- GIVEN INFORMATION -
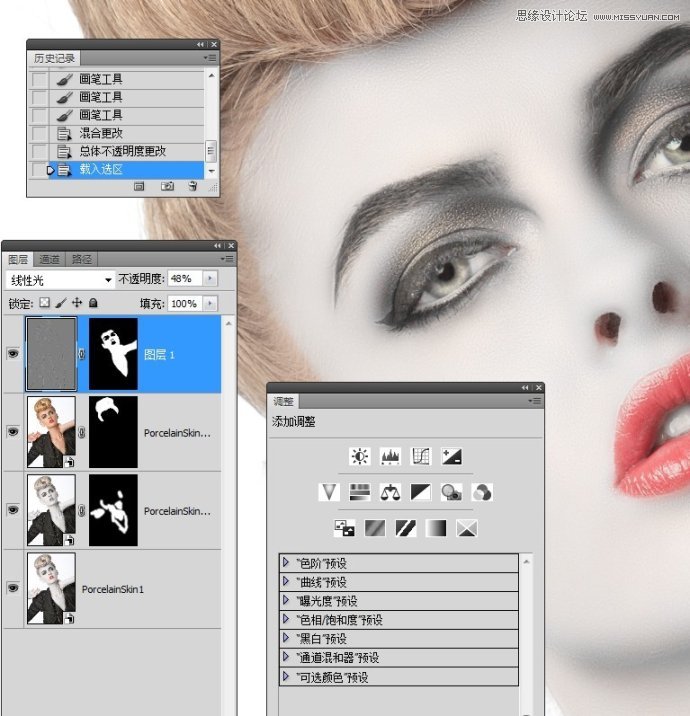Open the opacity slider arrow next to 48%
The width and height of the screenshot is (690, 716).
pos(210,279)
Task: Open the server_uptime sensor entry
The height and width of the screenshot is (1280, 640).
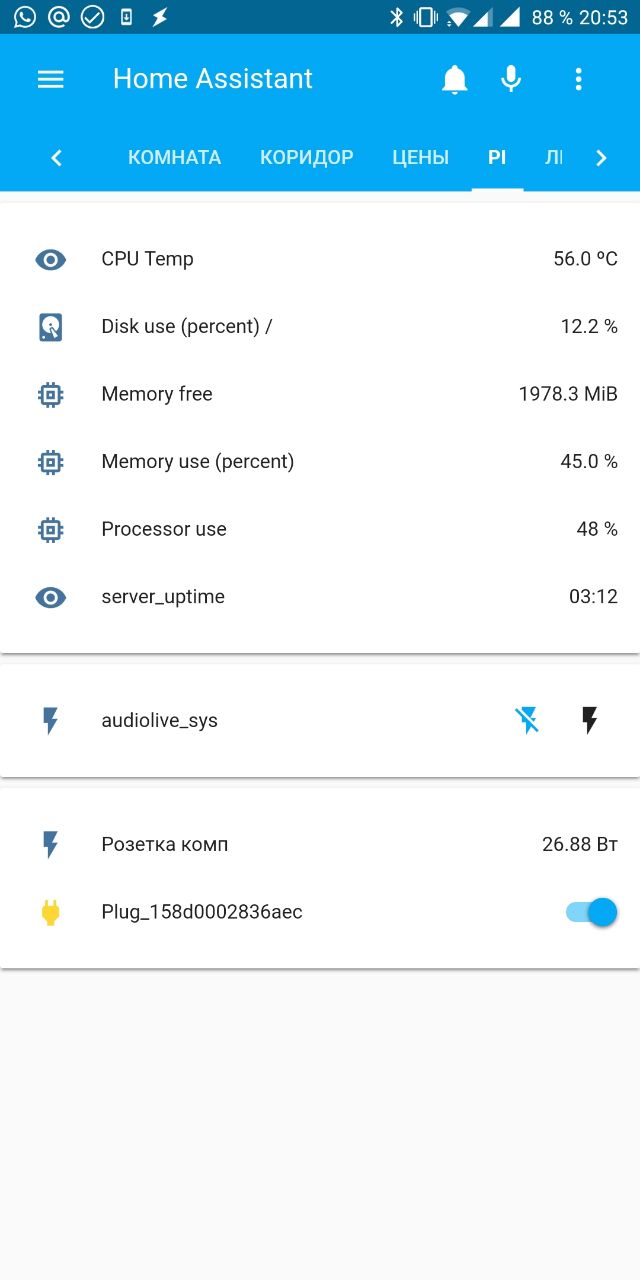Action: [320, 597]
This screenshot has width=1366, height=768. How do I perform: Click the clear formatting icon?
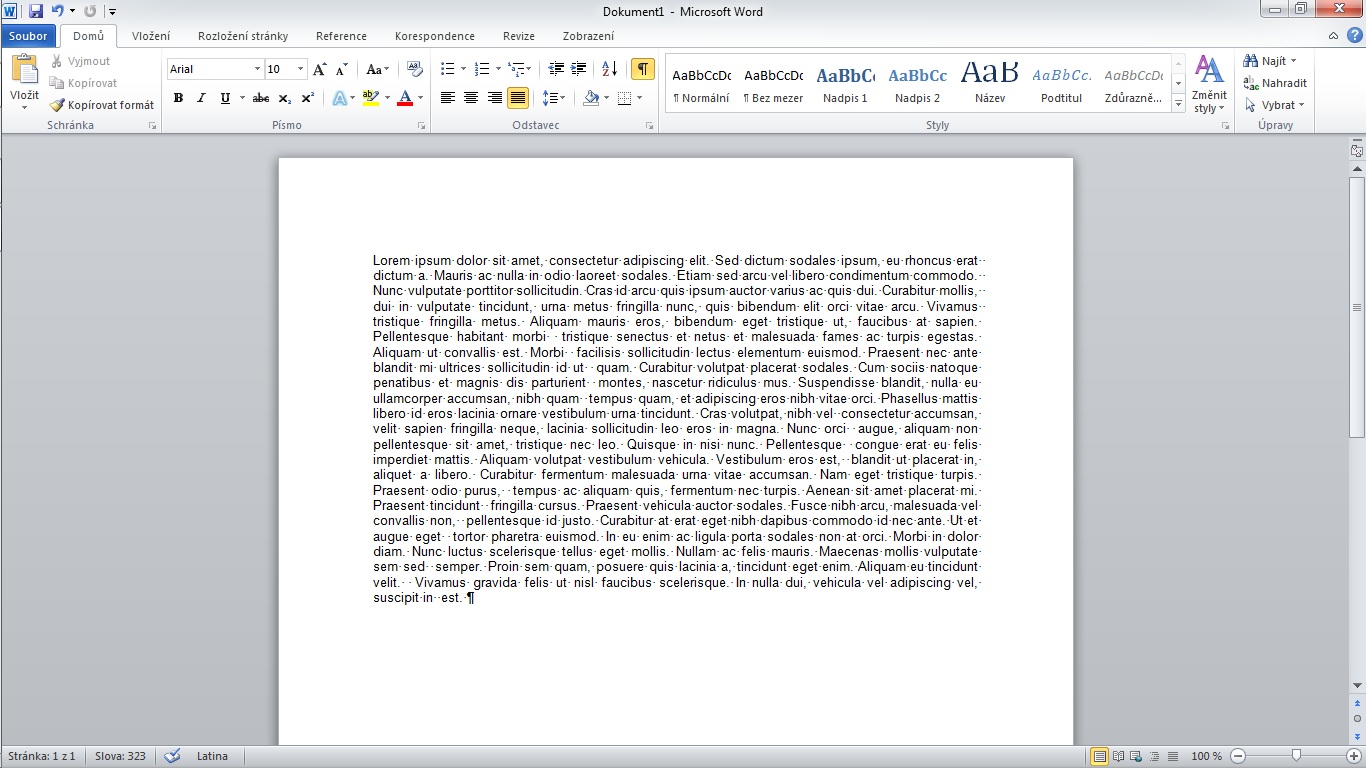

- YOUR OBJECTIVE -
Leaving all pictures aside, print exactly the lines from the one that contains "The height and" through the last line of the data above, inclusive.

- SOLUTION FOR THIS PROBLEM -
The height and width of the screenshot is (1280, 640).
Action: [320, 597]
This screenshot has width=1366, height=768. How do I perform: Click the clear formatting icon?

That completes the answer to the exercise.